Retirement communities are expanding services, often to non-residents, as they seek to combat the lingering effects of a serious recession and devise ways to broaden their appeal to potential new residents. Broader fitness and health programs can be seen at many communities. Major changes have been made in dining facilities and meal plans, providing residents with more choices over what, when, and where they have their meals. And while a protective environment that emphasized insulation from its surroundings has long been a selling point of retirement complexes, the model of many facilities today is to seek more extensive integration with outside consumers and organizations.
[ See America's Best Affordable Places to Retire.] Many continuing care retirement communities (CCRCs) require fairly steep entrance fees and hefty monthly payments. In return, residents obtain apartments or free-standing living units, and receive meal plans and a range of housekeeping and social-activity services. They also are promised a range of lifetime care services, including assisted living, skilled nursing, and, in some cases, dedicated Alzheimer's units as well. The average age of new entrants ranges from their late 70s top early 80s, and most plan to stay for the remainder of their lives.
The drop in housing and investment values that began in 2007 shook the finances of many older consumers who would have been natural candidates to move into CCRCs. Entrance fees are typically generated when residents sell their primary homes to move into a CCRC. And ongoing fees come from a variety of retirement funds and family support. With home sales grinding to a halt, and housing values falling, the source of entrance fees dried up. Falling investment values likewise squeezed the ability of prospective and existing residents to make monthly service payments. Many communities responded with extensive support and subsidy programs to help new and existing residents, but the slow recovery has continued to create financial challenges for many communities.
The industry is composed mostly of non-profit entities, many with ties to religious organizations. While most facilities will emerge intact from the tough market conditions of recent years, many smaller CCRC companies and, in particular, single-site complexes, will be forced to affiliate with larger organizations.
In addition to facing financial pressures, the CCRC industry is also contending with lifestyle shifts and a marked improvement in the health and fitness of its core market of people in their 70s. A generation ago, many of these people were eager to find more sedentary and protective living environments. Today, they are just as apt to be taking strenuous wilderness vacations and running in marathons. Today's 75 year-old, many CCRCs have found, is simply not yet ready for what the communities have to offer.
Mark Vanderbeck is executive vice president of operations for ACTS Retirement-Life Communities, Inc., the Pennsylvania-based owner or operator of 23 CCRCs in 8 states, with about 9,000 residents. ACTS says it is the nation's largest non-profit CCRC entity. Vanderbeck says demand for slots in ACTS communities has remained strong throughout the recession but that the company and its residents certainly have faced financial challenges.

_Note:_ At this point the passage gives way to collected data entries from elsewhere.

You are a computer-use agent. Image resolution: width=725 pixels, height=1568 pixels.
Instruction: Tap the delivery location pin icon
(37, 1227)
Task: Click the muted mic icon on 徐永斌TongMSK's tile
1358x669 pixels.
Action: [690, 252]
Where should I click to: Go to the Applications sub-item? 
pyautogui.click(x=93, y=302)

"We, like a lot of providers, were having a lot of challenges," he said in a recent interview. "One area from a revenue standpoint that we were able to expand" was in home health programs. In many of its markets, ACTS works with state Medicaid programs to offer skilled care programs that help participants stay out of expensive residential care facilities. These home health programs generate needed revenues to ACTS and are attractive to the states because their payments are less than what they'd pay if people were in nursing homes.
Another healthcare expansion that ACTS has pursued, Vanderbeck said, is the development of hospice programs that "are generating significant revenues."

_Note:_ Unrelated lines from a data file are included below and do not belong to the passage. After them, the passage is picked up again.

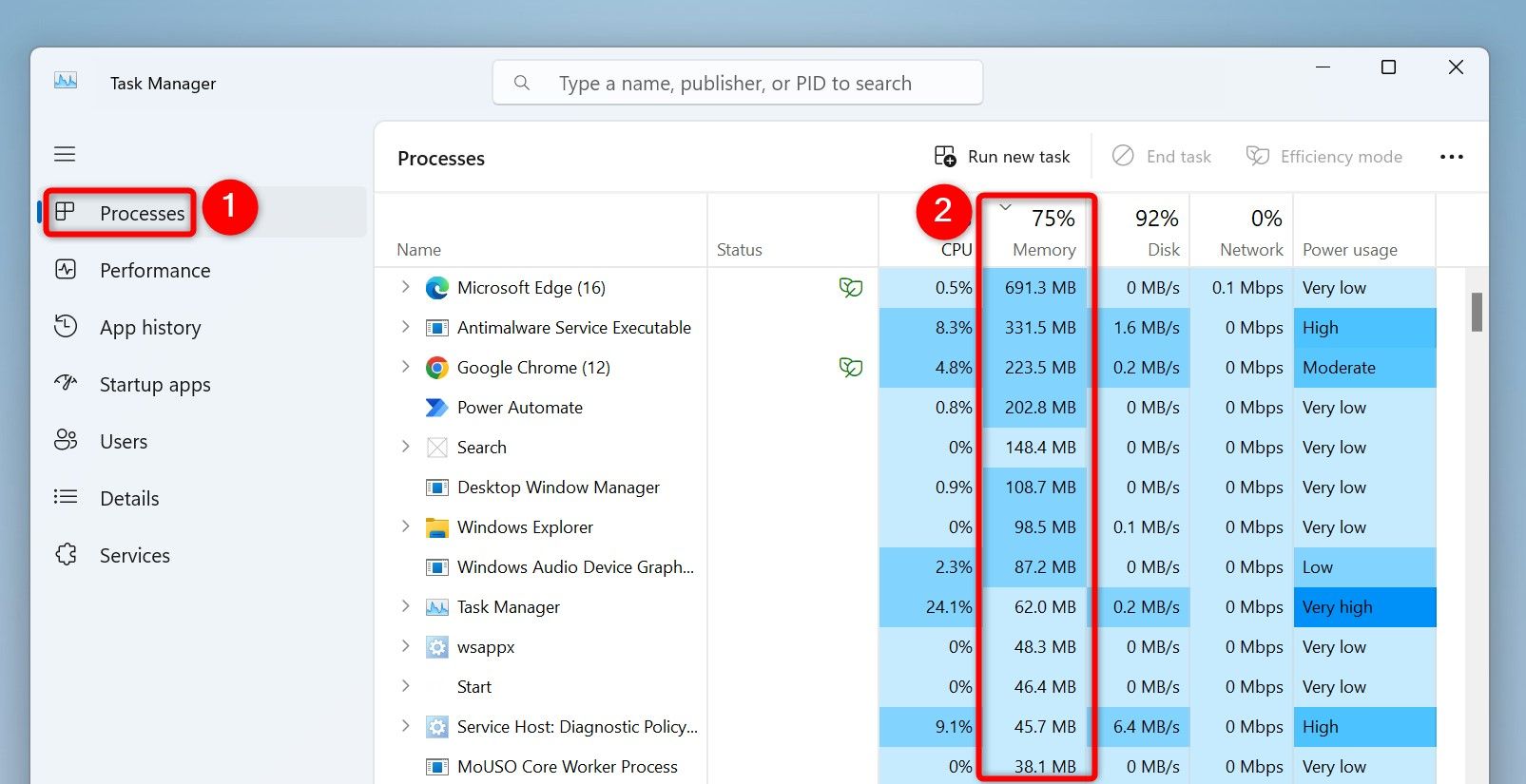The height and width of the screenshot is (784, 1526).
Task: Open the Performance page from the sidebar
Action: pos(154,271)
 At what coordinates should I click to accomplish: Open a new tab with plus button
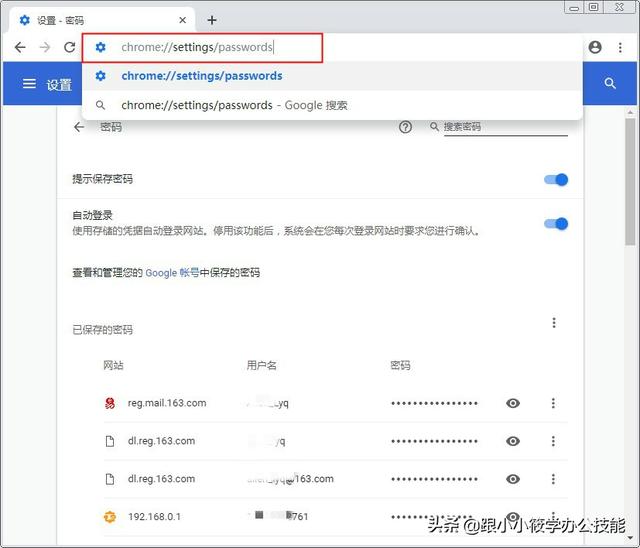[212, 20]
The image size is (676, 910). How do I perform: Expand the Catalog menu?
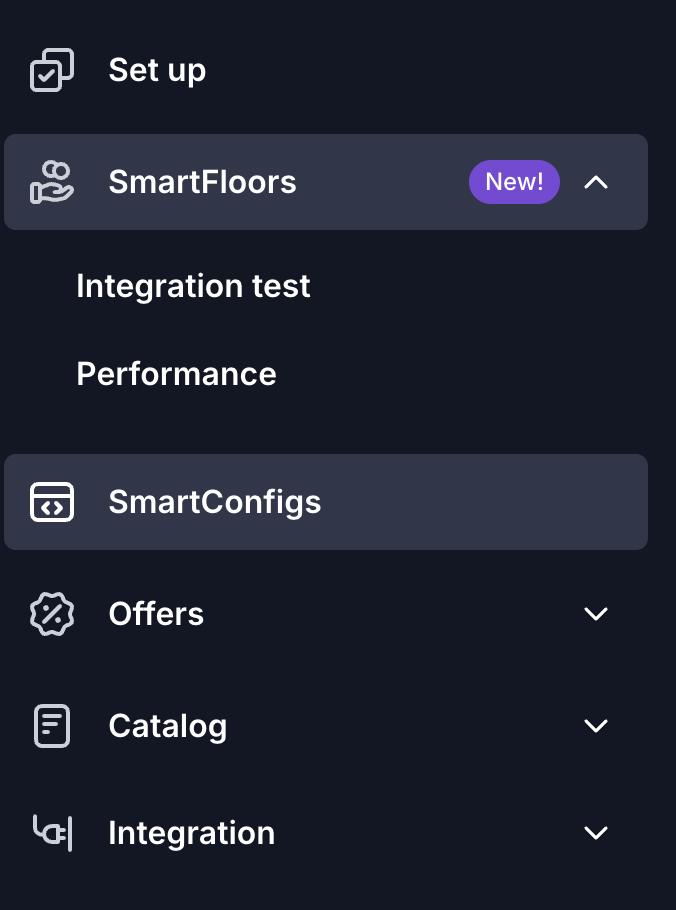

Last month, ACTS completed an affiliation with the Peninsula United Methodist Homes, Inc. and Heron Point of Chestertown, and assumed management and operation of four CCRCs in Delaware and Maryland. One of these CCRCs has extensive community outreach programs, Vanderbeck said, and ACTS is looking carefully at how it might replicate some of these programs in its other communities. "Our focus has been more on our internal residents," he explained, but "we're sort of looking at this new community as a living laboratory."

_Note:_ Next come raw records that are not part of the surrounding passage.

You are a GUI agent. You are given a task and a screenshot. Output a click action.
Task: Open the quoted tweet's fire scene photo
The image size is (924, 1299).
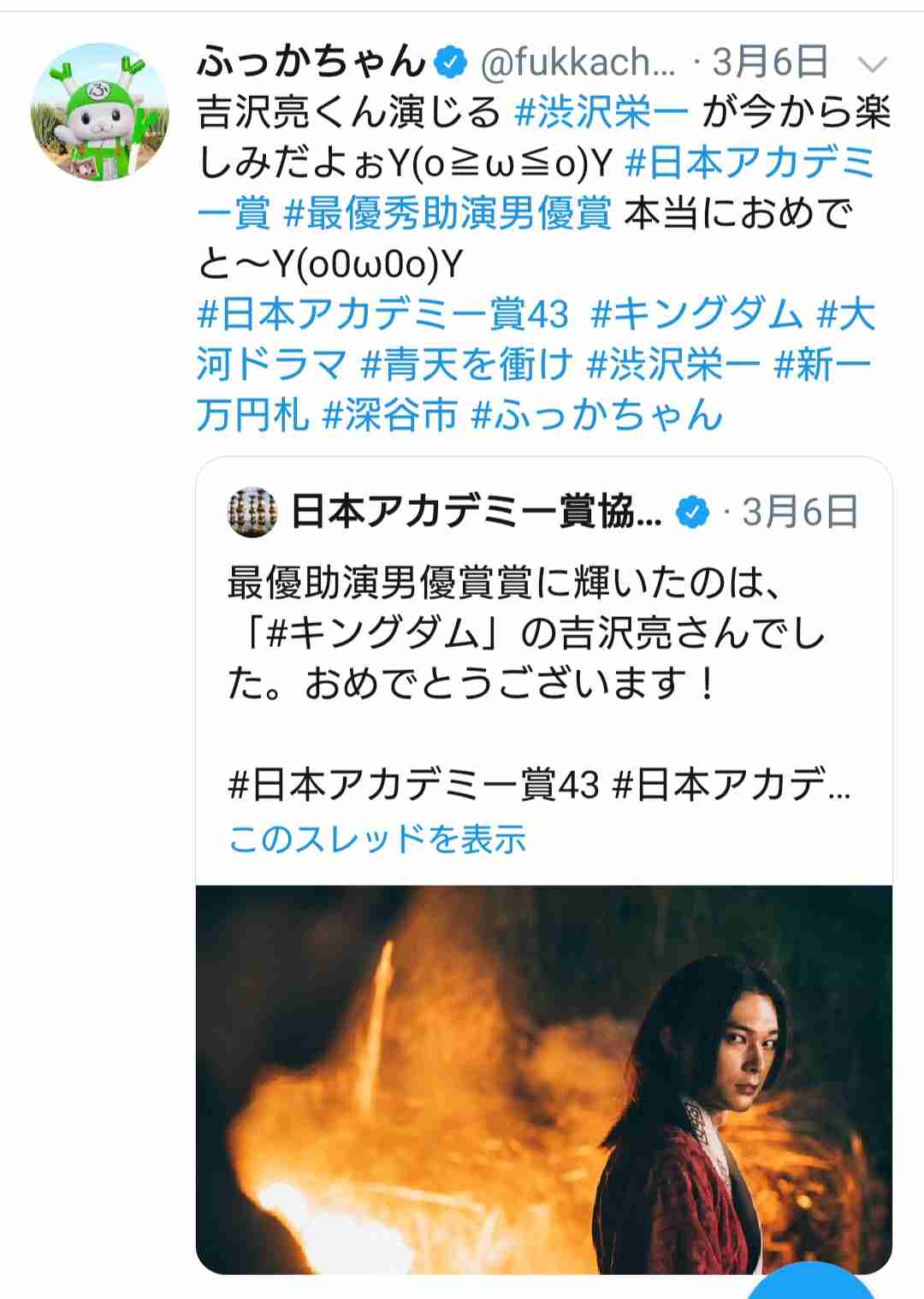544,1079
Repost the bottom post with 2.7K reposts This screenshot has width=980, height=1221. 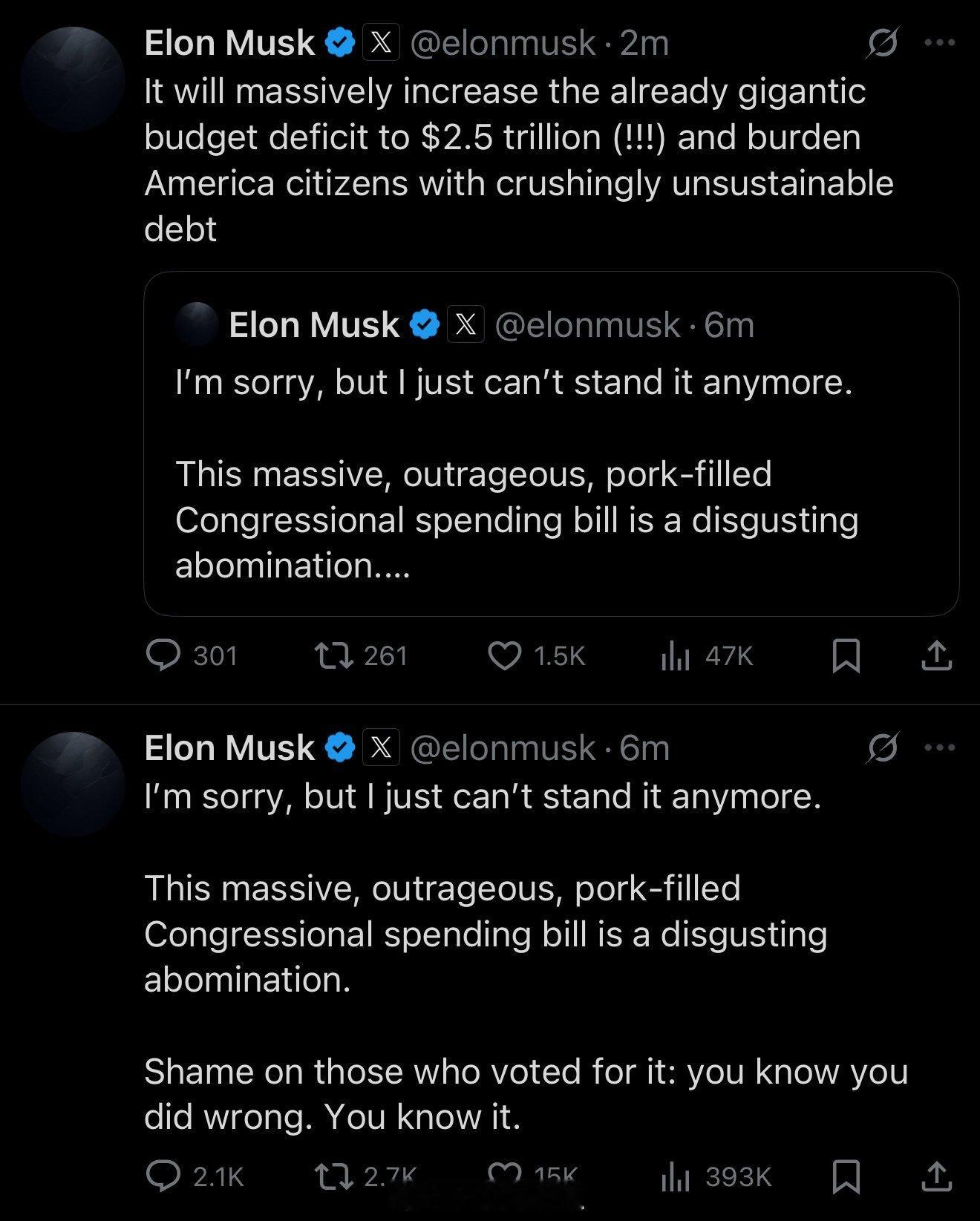(x=333, y=1176)
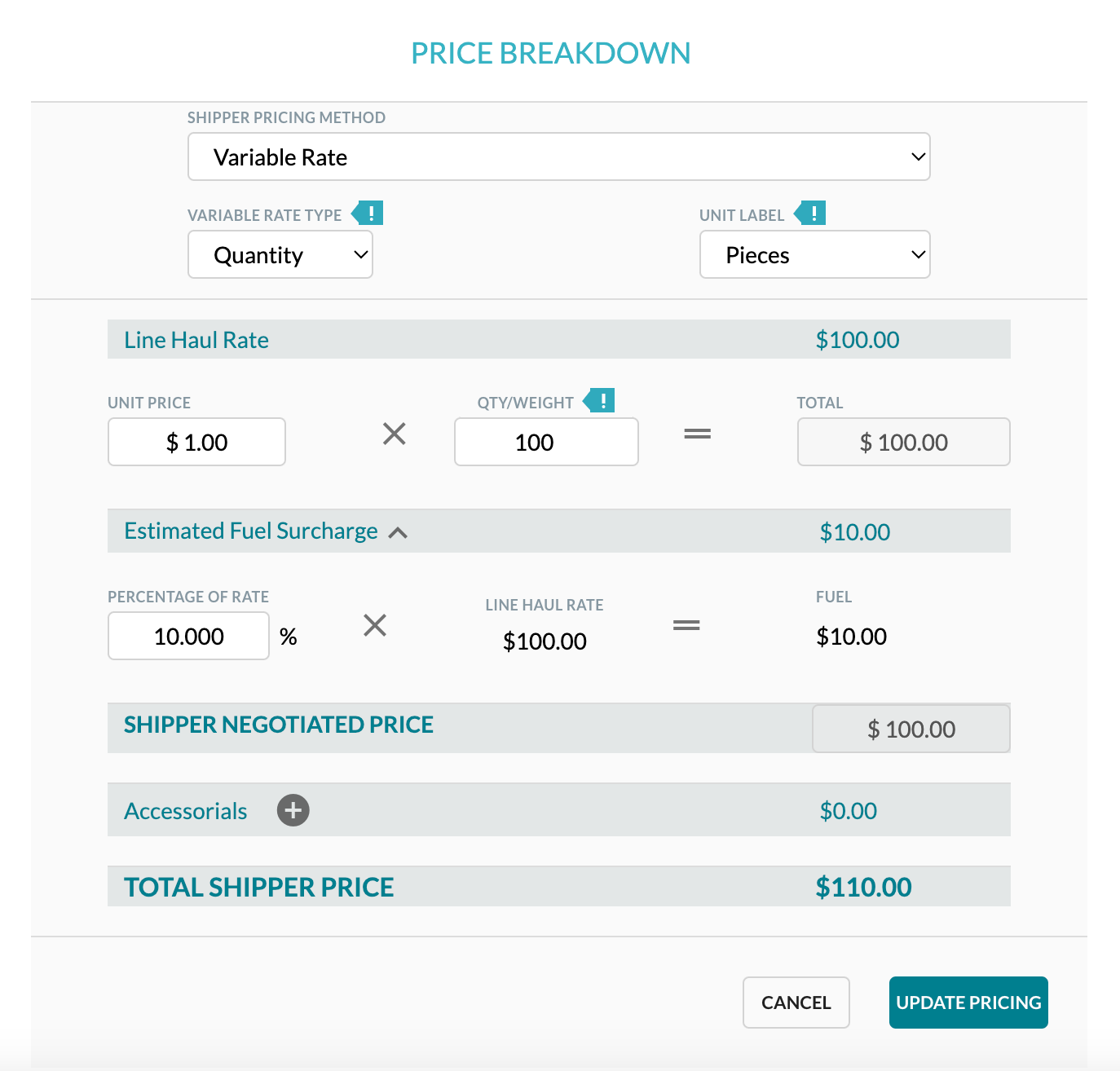Open the Unit Label dropdown showing Pieces
Image resolution: width=1120 pixels, height=1071 pixels.
pos(814,254)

Duncaster Lifecare Community, north of Hartford in Bloomfield, Conn., reflects the type of responses that a single-site facility can make in responding to recent economic and lifestyle changes. Founded more than 25 years ago as the area's first CRCC, Duncaster has stepped up its wellness and fitness activities and hired a full-time wellness director. Some aquatic activities are open to residents in surrounding towns. “We are building a culture of whole-person wellness that takes our health and fitness services to the highest level,” says Michael O’Brien, Duncaster’s President and Chief Executive Officer. The initiative includes eight dimensions of wellness: physical, intellectual, emotional, social, spiritual, nutritional, community, and environmental.
Duncaster has also stepped up its marketing efforts. “It’s important to us to set up a two-way conversation with those considering our community,” says Duncaster’s Marketing Director, Patty Roohr. “By adding in these additional forms of marketing, I think we open our doors to those who are considering the move, earlier in the process."
The third major strategy pursued by Duncaster is a "parkers' program" where people can pay an entrance fee and reduced monthly fee but not actually move into the CCRC. Instead, they receive the full lifecare coverage of the community and, when they decide they want to move into Duncaster, they immediately move to the top of the wait list for the type of apartment they have selected. Consumers get the certainty of access to the community on their time schedule. Duncaster benefits from the revenue and has effectively pre-qualified a likely flow of new residents into the community.